何の意味かさっぱり分からずに首をかしげる娘の前に、やがて積み上げられたのは、今にも雪崩を起こしそうな本の山。そのいずれもが、魔族の横っ面を張り飛ばす武器にもなりそうなほどの分厚さを誇っている。
「こと書物に関しては、寝食を忘れるほどに没頭なさいますから。エクセター卿は」
困ったようなウィリアムの言葉を思い出し、ギルバートの少しはわたしのたくさんなんだってよく覚えておかなくちゃと決意を新たにするダウフトだった。
「ここを曲がって、それから」
いい加減、腕が震えてきた。でもここで本を落としたら、きっとギルバートはがっかりするだろうと思い直し、ダウフトが突き当たりを左に曲がったときだ。
石畳の上に閃いた、銀の輝き。本の重みによろめきながら近づいた娘は、それが親指の爪ほどに小さなメダルであることを知る。
<母なる御方>を表すうるわしい乙女と、周りに添えられた聖句をかたどった素朴なメダルは、婦人のものと思われる華奢で繊細な銀鎖の端が切れたために、あるじの胸元から離れてしまったらしい。
いったい、誰のものかしら。
砦じゅうの婦人たちの顔を思い浮かべてみるものの、メダルを胸元に飾っていた者はダウフトの知る限りではいなかったような気がする。
だとすれば、兵士か騎士の誰かのものかもしれない。指輪や護符など、家族や想い人から贈られた様々なしるしを身につけて、まだ見えぬ明日のためにと戦いに臨む男たちは多かったから。
見張り塔の兵隊さんや、騎士さまたちに聞いてみよう。そう思い至って、本を回廊の隅にそっと置き、メダルを拾い上げようとダウフトが身をかがめたときだ。
村娘よりも早く、メダルに伸ばされた手。見上げた先には、右手を握りしめたままたたずむデュフレーヌの若君の姿がある。
「レオさま」
緑の瞳を見開くダウフトに、これはいたみいりますと丁寧な物腰で応じたのは、レオの後ろにつつましく控えた老人だった。
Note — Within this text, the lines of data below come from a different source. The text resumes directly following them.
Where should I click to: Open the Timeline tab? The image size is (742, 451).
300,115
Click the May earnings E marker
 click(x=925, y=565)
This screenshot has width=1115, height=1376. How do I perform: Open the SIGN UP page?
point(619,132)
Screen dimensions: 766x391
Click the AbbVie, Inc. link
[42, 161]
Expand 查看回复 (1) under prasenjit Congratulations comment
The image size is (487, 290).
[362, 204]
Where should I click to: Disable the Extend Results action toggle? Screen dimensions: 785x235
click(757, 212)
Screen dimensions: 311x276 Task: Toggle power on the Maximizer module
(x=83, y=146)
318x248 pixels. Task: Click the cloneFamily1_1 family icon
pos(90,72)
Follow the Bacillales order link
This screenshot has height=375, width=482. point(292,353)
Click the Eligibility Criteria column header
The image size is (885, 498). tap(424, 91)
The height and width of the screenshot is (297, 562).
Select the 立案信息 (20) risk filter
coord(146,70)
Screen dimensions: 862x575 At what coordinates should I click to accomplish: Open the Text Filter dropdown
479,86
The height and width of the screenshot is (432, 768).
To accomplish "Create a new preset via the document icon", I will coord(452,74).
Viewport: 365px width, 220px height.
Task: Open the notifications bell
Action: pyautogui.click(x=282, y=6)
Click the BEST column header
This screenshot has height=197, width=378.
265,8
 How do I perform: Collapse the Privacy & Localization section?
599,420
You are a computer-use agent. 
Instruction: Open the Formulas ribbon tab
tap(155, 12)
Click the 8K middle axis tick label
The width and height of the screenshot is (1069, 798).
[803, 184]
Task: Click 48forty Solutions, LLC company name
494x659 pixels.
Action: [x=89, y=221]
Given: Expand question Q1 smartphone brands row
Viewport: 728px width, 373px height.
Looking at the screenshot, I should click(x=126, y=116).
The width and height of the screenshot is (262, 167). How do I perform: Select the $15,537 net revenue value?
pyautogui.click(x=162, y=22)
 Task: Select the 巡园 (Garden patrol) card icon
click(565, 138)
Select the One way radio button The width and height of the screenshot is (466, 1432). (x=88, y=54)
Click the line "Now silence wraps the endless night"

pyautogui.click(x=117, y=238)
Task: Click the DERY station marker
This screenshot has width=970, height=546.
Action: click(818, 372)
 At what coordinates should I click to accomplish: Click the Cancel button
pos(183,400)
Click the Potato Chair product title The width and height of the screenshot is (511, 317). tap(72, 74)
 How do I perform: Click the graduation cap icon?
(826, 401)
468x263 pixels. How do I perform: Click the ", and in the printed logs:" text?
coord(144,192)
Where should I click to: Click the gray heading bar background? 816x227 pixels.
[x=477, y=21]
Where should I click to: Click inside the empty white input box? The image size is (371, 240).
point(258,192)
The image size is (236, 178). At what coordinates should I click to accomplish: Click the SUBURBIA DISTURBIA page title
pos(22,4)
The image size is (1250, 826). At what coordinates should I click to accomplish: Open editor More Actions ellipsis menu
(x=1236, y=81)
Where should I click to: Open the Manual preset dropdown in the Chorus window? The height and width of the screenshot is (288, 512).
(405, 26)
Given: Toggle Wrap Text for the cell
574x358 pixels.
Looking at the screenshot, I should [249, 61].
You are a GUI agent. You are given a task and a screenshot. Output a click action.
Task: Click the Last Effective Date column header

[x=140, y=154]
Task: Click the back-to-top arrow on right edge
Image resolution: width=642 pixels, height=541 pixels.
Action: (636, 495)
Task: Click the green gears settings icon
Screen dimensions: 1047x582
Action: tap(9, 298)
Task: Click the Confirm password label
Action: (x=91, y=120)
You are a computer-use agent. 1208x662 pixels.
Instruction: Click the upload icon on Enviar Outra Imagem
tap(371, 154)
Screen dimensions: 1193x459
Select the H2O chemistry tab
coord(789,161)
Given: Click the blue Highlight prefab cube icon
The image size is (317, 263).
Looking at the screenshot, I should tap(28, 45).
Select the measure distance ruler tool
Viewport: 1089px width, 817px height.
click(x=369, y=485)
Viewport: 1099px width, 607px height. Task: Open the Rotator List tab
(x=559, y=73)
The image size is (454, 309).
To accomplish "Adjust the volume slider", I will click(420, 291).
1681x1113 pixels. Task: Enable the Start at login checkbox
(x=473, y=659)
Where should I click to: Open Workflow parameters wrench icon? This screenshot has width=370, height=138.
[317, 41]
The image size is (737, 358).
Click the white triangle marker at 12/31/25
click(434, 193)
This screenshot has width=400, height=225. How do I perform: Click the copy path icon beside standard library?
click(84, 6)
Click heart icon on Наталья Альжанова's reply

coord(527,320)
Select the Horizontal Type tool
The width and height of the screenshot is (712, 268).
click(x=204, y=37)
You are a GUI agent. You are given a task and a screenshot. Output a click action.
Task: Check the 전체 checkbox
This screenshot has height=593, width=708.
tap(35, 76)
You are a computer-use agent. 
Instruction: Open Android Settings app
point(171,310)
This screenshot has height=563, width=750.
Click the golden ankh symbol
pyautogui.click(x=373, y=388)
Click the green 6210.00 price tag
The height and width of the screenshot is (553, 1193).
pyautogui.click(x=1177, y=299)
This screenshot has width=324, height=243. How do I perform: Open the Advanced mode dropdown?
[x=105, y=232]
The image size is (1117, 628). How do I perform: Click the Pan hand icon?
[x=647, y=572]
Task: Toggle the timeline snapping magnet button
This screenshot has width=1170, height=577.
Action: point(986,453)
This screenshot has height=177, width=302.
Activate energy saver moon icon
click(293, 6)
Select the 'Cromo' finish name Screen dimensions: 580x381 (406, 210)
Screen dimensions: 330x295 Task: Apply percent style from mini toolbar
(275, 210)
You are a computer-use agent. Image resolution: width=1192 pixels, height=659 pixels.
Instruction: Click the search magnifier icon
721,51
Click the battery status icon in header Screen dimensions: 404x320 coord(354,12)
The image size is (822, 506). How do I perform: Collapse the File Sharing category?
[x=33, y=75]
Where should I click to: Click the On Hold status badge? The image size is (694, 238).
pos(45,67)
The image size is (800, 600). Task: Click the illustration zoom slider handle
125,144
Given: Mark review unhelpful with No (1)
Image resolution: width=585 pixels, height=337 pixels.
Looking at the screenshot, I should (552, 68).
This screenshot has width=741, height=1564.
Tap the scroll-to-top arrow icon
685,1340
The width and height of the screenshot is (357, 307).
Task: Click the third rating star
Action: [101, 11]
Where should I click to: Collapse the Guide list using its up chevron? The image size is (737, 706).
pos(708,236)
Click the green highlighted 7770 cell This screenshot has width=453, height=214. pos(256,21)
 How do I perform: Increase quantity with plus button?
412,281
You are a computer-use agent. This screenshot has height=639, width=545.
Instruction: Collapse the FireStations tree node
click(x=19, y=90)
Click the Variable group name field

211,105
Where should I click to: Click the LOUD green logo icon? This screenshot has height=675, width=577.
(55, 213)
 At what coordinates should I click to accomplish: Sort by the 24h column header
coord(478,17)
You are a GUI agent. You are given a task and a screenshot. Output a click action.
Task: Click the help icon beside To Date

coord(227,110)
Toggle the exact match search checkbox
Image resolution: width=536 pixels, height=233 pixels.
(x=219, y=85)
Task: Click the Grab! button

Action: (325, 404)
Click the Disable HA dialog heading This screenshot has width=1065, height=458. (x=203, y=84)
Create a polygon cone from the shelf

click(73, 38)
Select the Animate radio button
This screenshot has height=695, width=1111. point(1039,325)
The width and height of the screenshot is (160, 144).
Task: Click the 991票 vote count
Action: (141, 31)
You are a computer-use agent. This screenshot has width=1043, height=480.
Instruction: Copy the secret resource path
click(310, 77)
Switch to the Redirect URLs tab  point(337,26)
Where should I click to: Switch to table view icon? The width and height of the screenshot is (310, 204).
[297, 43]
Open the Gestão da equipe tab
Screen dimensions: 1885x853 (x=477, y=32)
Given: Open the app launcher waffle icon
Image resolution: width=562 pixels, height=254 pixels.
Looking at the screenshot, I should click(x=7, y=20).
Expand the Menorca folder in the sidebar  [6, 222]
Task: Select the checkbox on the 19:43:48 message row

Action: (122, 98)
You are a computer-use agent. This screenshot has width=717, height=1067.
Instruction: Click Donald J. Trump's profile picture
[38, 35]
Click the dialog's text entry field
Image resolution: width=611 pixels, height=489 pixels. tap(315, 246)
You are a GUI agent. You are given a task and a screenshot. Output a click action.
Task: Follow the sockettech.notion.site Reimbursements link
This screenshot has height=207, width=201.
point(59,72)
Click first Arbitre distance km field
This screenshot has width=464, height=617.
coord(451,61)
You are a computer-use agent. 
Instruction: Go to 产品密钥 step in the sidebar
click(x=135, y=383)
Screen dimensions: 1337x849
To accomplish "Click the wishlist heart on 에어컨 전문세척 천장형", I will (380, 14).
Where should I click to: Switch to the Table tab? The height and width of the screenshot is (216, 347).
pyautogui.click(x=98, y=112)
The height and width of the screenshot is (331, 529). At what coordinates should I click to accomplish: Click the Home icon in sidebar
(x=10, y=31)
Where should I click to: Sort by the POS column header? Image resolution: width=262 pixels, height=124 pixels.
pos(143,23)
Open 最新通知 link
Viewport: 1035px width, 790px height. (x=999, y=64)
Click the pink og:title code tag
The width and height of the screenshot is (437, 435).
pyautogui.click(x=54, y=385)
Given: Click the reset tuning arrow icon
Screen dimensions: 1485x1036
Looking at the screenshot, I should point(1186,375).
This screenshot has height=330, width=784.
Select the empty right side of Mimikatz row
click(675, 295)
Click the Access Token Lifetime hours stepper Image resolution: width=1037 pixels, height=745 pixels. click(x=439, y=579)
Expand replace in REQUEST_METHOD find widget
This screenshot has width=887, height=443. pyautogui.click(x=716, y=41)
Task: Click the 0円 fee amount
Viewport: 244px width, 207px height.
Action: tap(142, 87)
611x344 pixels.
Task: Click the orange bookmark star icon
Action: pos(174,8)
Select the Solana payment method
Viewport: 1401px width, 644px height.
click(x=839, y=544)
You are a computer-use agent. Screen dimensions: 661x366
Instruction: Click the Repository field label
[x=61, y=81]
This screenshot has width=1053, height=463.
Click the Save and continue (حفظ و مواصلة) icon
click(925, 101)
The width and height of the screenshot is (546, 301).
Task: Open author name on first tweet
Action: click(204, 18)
「ダウフトさまが見つけてくださいましたぞ。ようございましたな、若さま」
爺やの言葉にも若君は応じなかった。青い鋼玉の眼を剣抱く娘へと向けると、
「おまえなんか、ちっとも似ていない」
そう言ってダウフトを睨みつけると、何も言わずにその横を通り過ぎていく。
「聖女さまに何という非礼を。お待ち下さいませ、若さま」
申し訳ございませぬとダウフトに頭を下げ、お館さまがお聞き遊ばされたら何と申されるかとレオの後を追ってゆく老いた召使い。声をかける間もなく、ただ二人の姿を目で追うしかないままに、ダウフトは今しがた見たレオの表情を思い出す。
自ら放った棘に痛みを覚えたような、ひとり取り残されて途方に暮れた幼子のような表情を。
レオさまは、わたしに何を見ているの。
娘の問いに答えるものは、ただ回廊を吹きぬける風ばかりだ。